Mengelola Panas dengan Baik di Pabrik Cerdas Anda
Membangun pabrik cerdas berteknologi Industri 4.0 bukan sekadar memasang beberapa perangkat lunak canggih saja. Yang diperlukan adalah perangkat keras yang mampu bertahan meski berada dalam kondisi panas yang ekstrem. Jika perangkat keras tersebut rusak akibat tekanan panas, maka perangkat lunaknya pun tidak akan berguna.
Untuk menangkap energi panas, kebanyakan orang menggunakan sistem inframerah berkinerja tinggi. Namun, sistem ini hanya akan berfungsi dengan baik jika pasokan dayanya stabil. Itulah mengapa penggunaan kabel berlapis Teflon sangat penting.
Mengapa kita memilih Teflon?
Pemanas berbasis semikonduktor menghasilkan panas yang sangat tinggi, hingga tingkat yang bisa merusak kabel biasa. Jika menggunakan kabel jenis PVC atau silikon, hal tersebut akan menyebabkan masalah. Kabel tersebut akan meleleh atau mengeluarkan gas, yang tentu saja merupakan bencana bagi ruang kerja yang bersih. Kami menggunakan Teflon (PTFE) karena bahan ini tetap tahan hingga suhu sekitar 260°C. Bahan ini juga tidak mudah rusak meski terkena siklus pemanasan dan pendinginan yang berulang-ulang.
Selain itu, Teflon memiliki permukaan yang licin. Dengan demikian, kabel dapat dimasukkan ke dalam saluran kabel yang sempit tanpa harus merusak isolasinya.

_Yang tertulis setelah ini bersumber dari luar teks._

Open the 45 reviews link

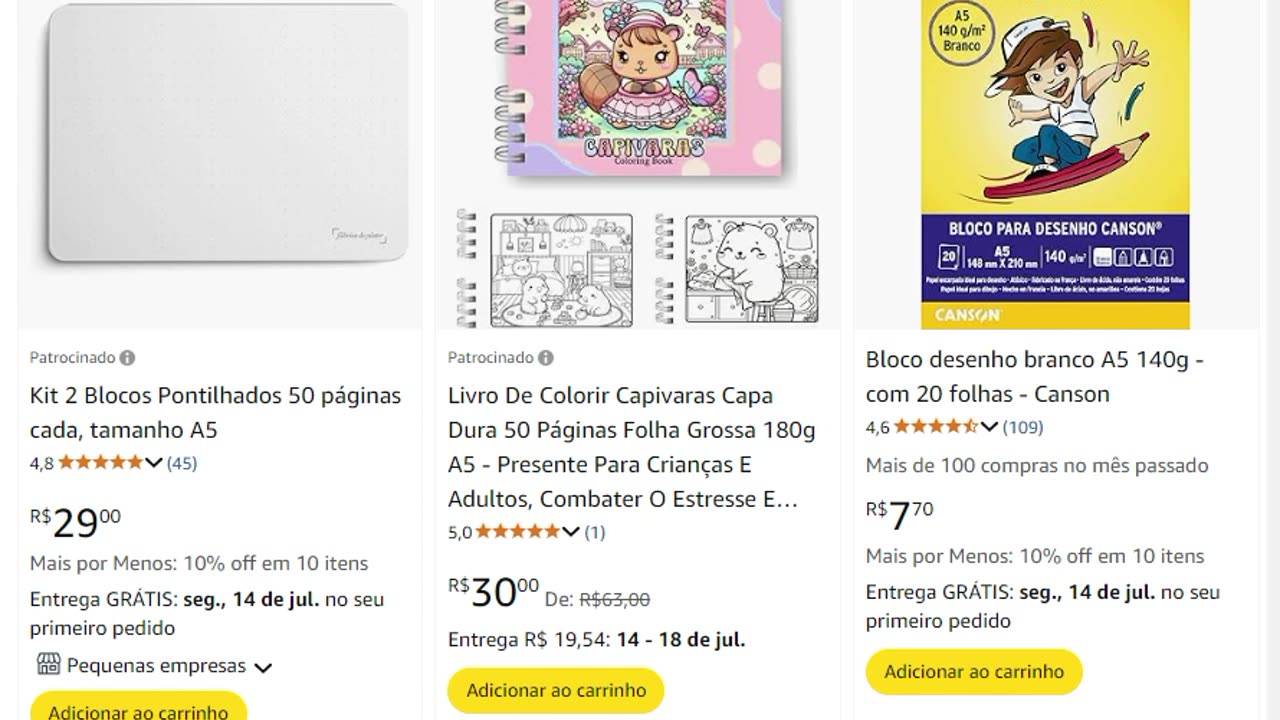tap(182, 463)
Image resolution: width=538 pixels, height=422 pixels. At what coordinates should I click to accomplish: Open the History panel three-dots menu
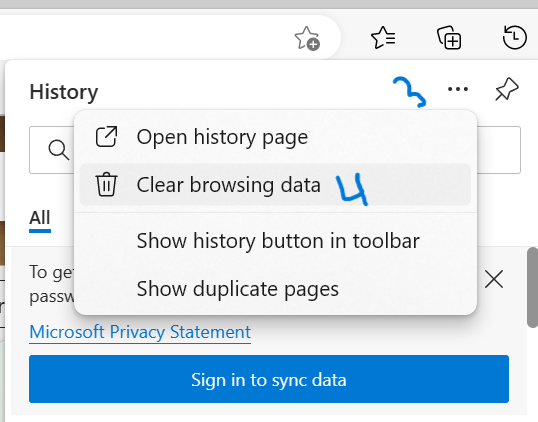(x=458, y=89)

Membuat sistem digital berfungsi dengan baik
Agar pabrik menjadi “cerdas”, diperlukan sistem umpan balik yang efektif. Sistem inframerah perlu mampu memanaskan dan mendinginkan suatu area dengan cepat—secara singkat, proses pemanasan yang tepat waktu.
Dengan menggunakan kabel berlapis Teflon, kita mendapatkan keuntungan ganda: resistansi listrik yang rendah dan ketahanan dielektrik yang tinggi. Hal ini menghindari gangguan arus listrik yang dapat merusak sinyal yang dikirim ke PLC. Dengan demikian, sensor dapat mengirim data yang akurat ke PLC, sehingga kita tidak perlu khawatir apakah hasil pengukuran tersebut benar atau tidak.

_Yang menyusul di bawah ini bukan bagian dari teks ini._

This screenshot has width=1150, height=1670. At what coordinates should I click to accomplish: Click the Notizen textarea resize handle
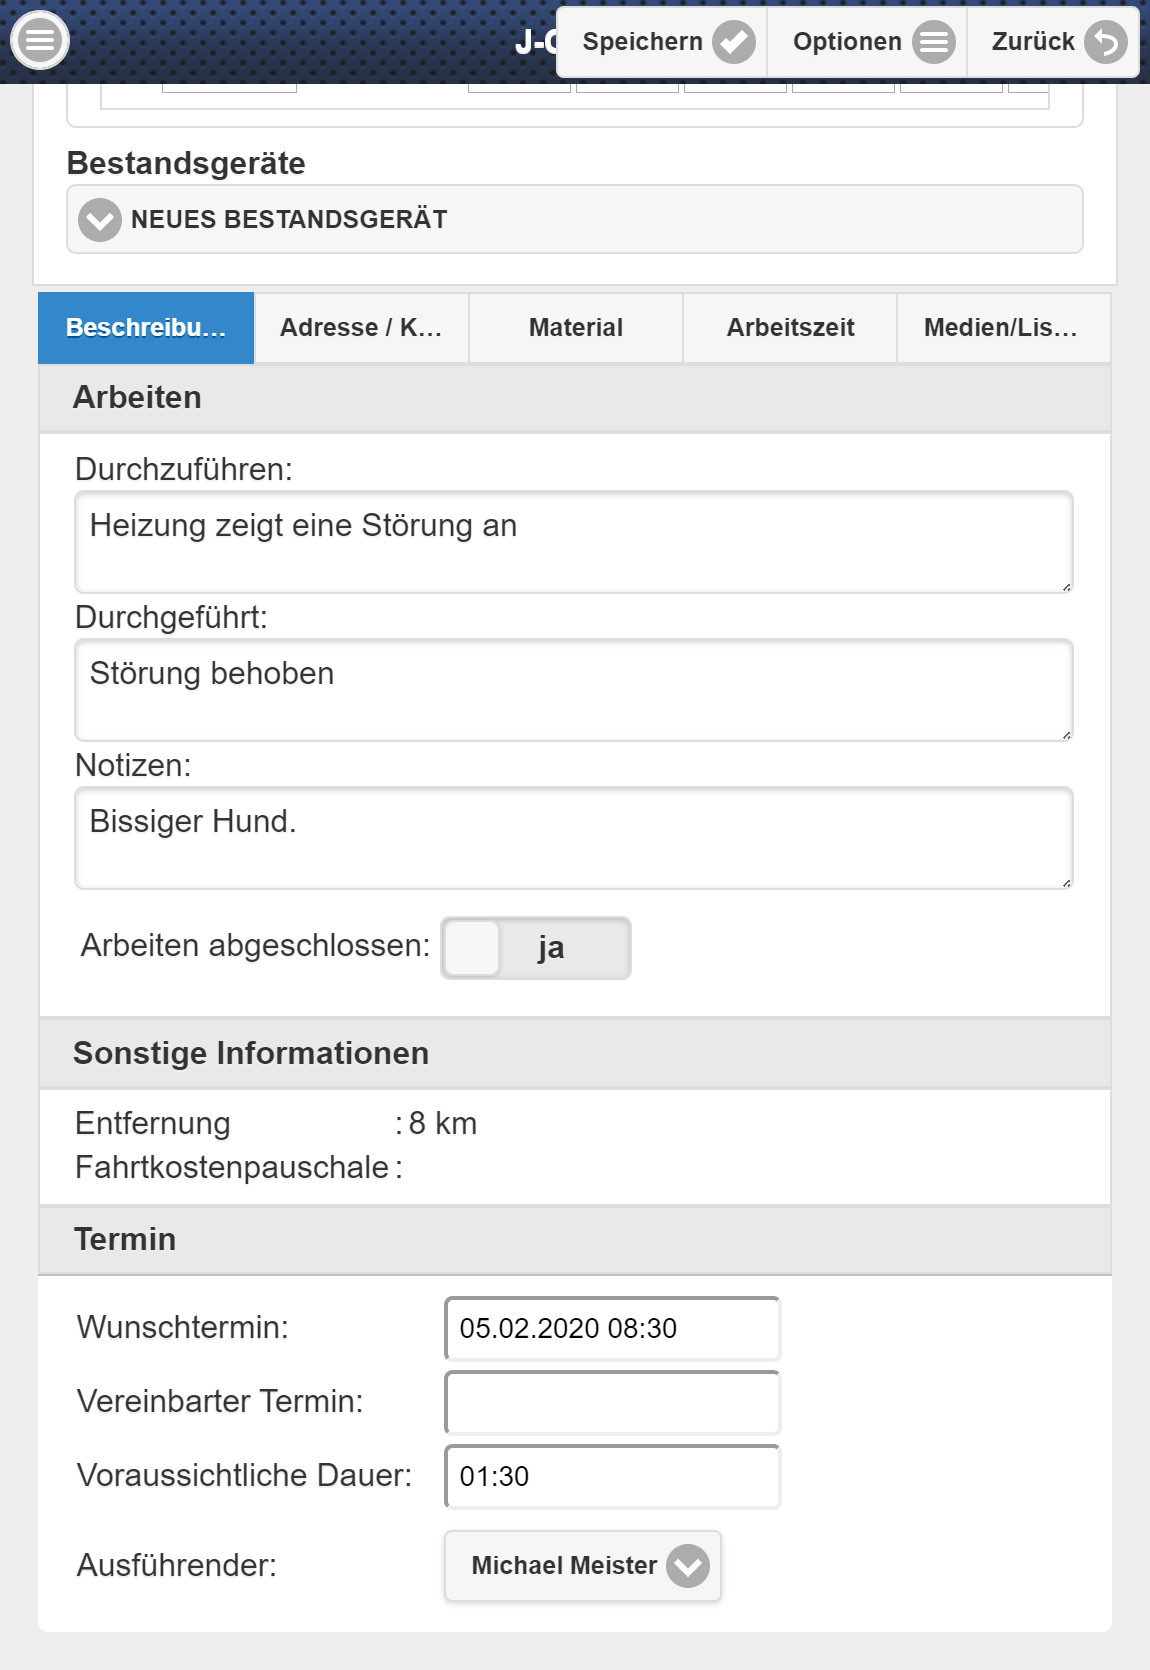click(1066, 883)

Beberapa hal yang perlu diperhatikan
Teflon memang bukan bahan yang sempurna. Bahan ini lebih kaku dibandingkan silikon. Jika mencoba membengkokkannya pada sudut yang tajam, inti kabel akan rusak. Jika tata letak kabelnya terlalu rapat, tekanan yang dialami oleh titik akhir kabel akan sangat besar.
Saran saya: desain mesin Anda sedemikian rupa sehingga busur lengkungan kabelnya cukup besar. Hal ini akan mencegah kabel aus lebih awal. Selain itu, jika lingkungan kerja Anda penuh dengan getaran, pastikan untuk menggunakan alat pengurang tekanan pada kabel. Ini merupakan detail kecil yang dapat menghindarkan Anda dari masalah besar di kemudian hari.